Authors: Sakamoto M, Marcotte TD, Umlauf A, Franklin D, Heaton RK, Ellis RJ, Alexander T, Morgan EE, Woods S, Collier A, Clifford D, Gelman B, McCutchan A, McArthur J, Morgello S, Grant I, and the CHARTER Group
Date: 02-15-2012
Abstract:Objective: The HIV Dementia Scale (HDS) is a brief screen designed to detect HIV-­related neuropsychological (NP) impairment. Utilizing a large, diverse cohort, the aims of this study were to 1) examine the classification accuracy of the HDS for NP impairment using raw and norm-­‐based cutpoints and 2) evaluate the contribution of the HDS subtests to predicting NP impairment. Participants & Methods: 1,580 HIV-­‐infected participants from 6 U.S. clinics completed the HDS and a comprehensive NP battery. Based on a gold standard of clinical ratings, 51% (n=810) of the sample was NP impaired. Results: Sensitivity and specificity of the standard raw cutpoint (≤ 10) was 27% and 92%. Using published age-­‐ and education-­‐adjusted normative standards (T<40), sensitivity significantly improved to 69% (p < .001), but specificity declined to 57%. Within a training subgroup, a cutpoint of 14 yielded optimal sensitivity (66%) and specificity (61%), which was confirmed in the validation subgroup.
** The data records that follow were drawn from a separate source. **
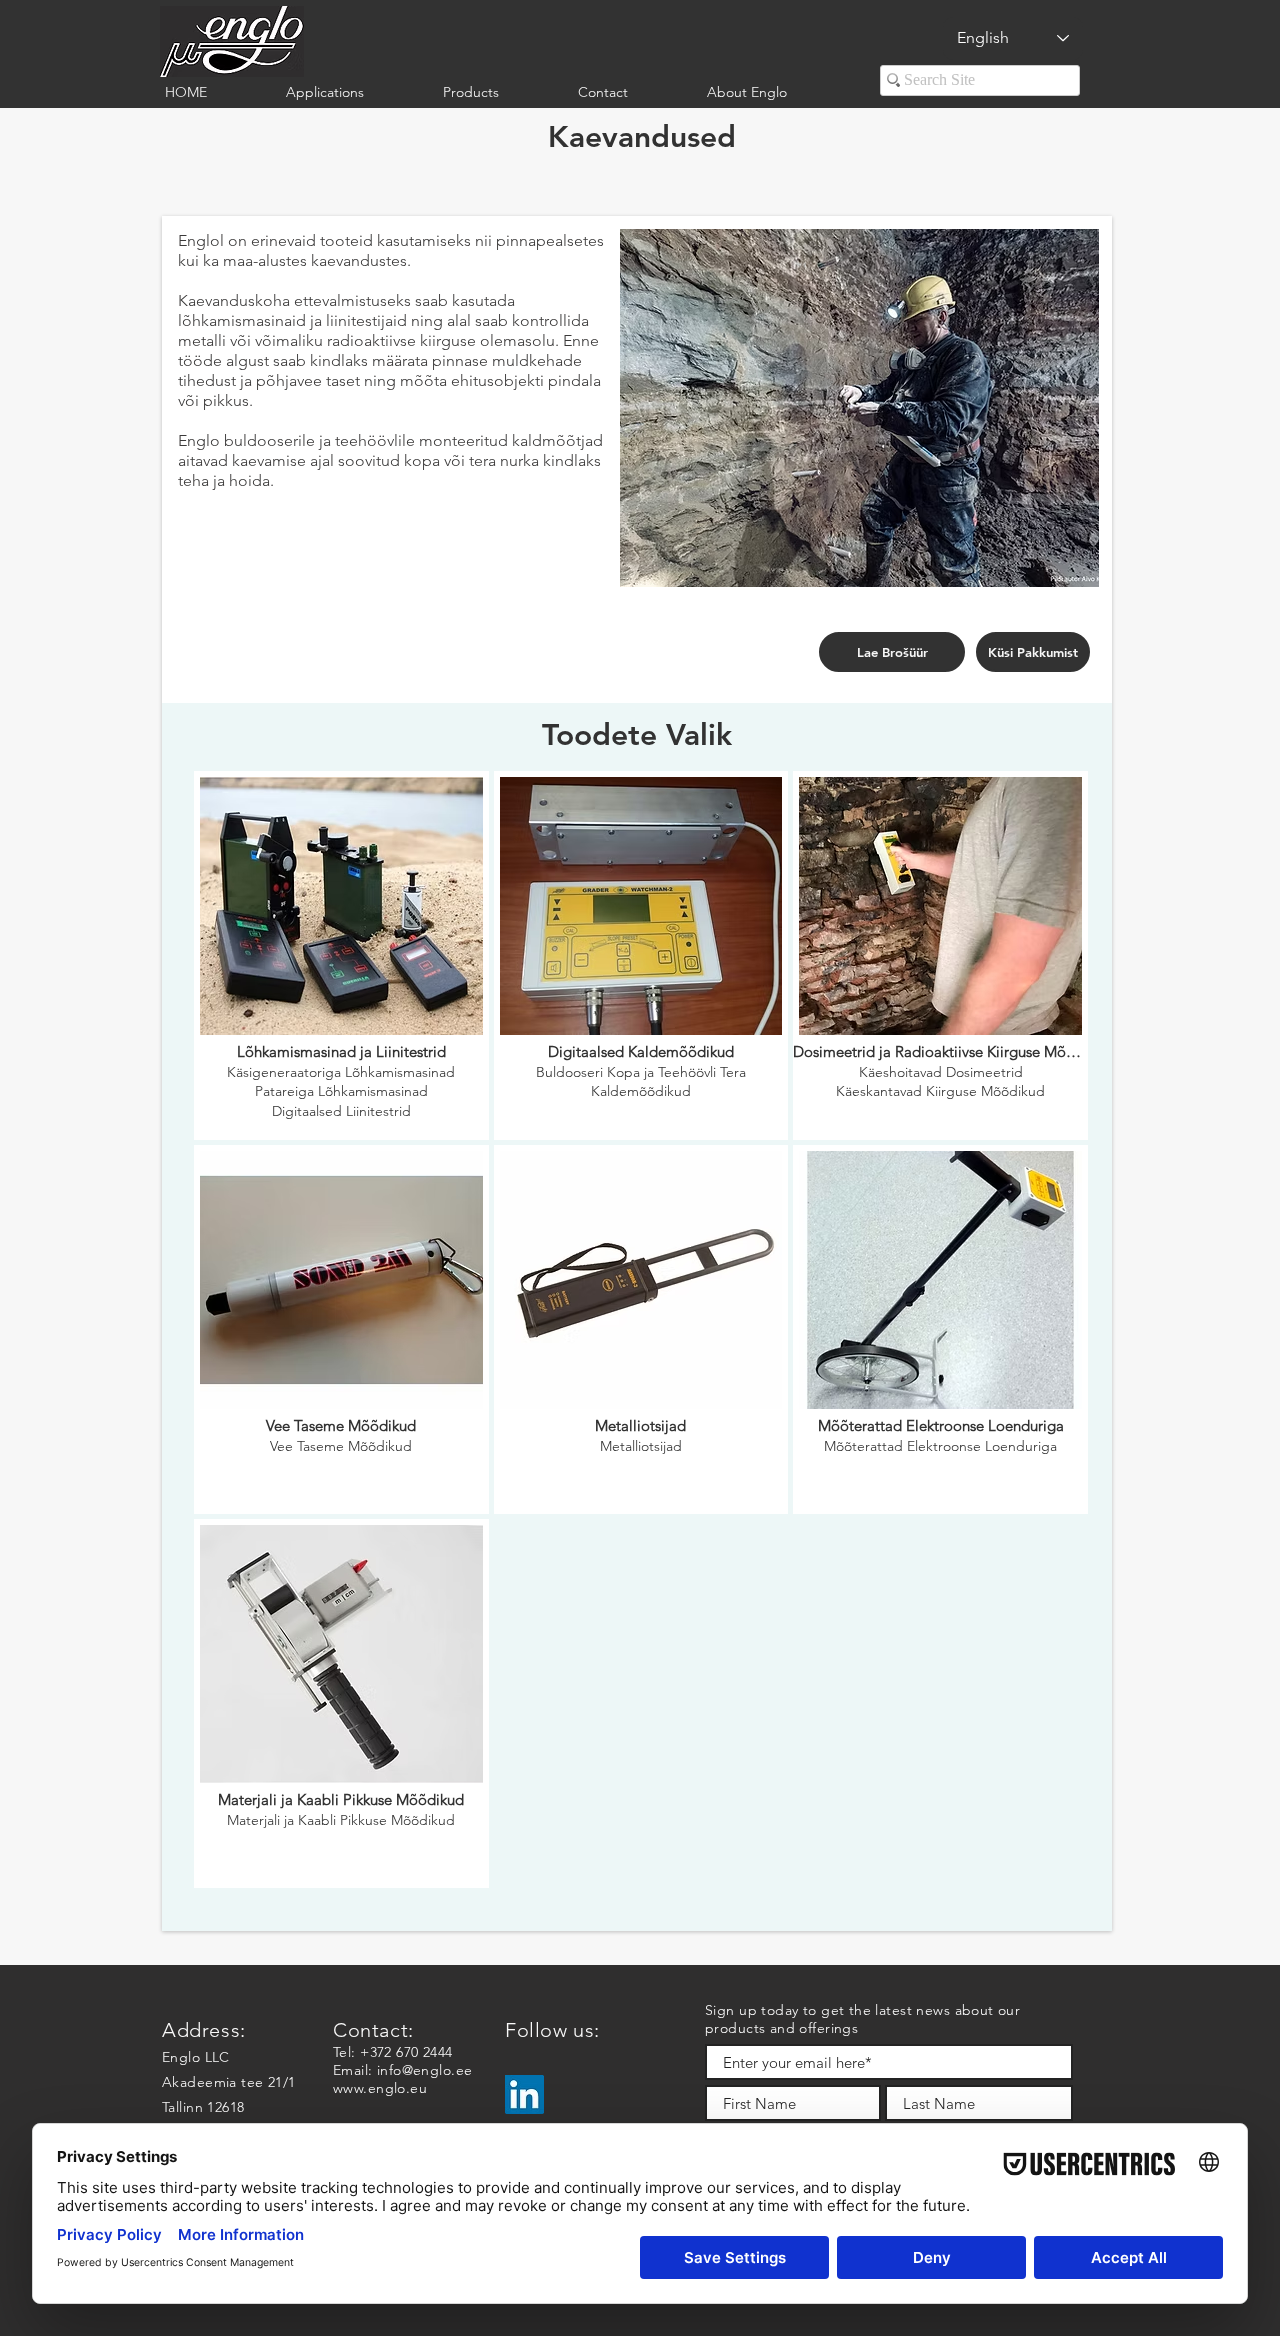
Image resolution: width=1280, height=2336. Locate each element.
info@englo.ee (424, 2070)
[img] (341, 955)
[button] (349, 92)
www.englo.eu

Individuals incorrectly classified as impaired by the raw score tended to be older, less educated, and African American. Among the subtests, attention, 4-­‐word recall, and speed significantly (p < .001) contributed to detection of NP impairment, while construction (p= .55) did not. Conclusions: HDS sensitivity to NP impairment is significantly improved by using norms. Raising the raw cutpoint for impairment to 14 also improves sensitivity, which may be more appropriate for the milder impairments in the era of effective treatments, but the use of norms, when available, is recommended to avoid demographic biases in impairment classification.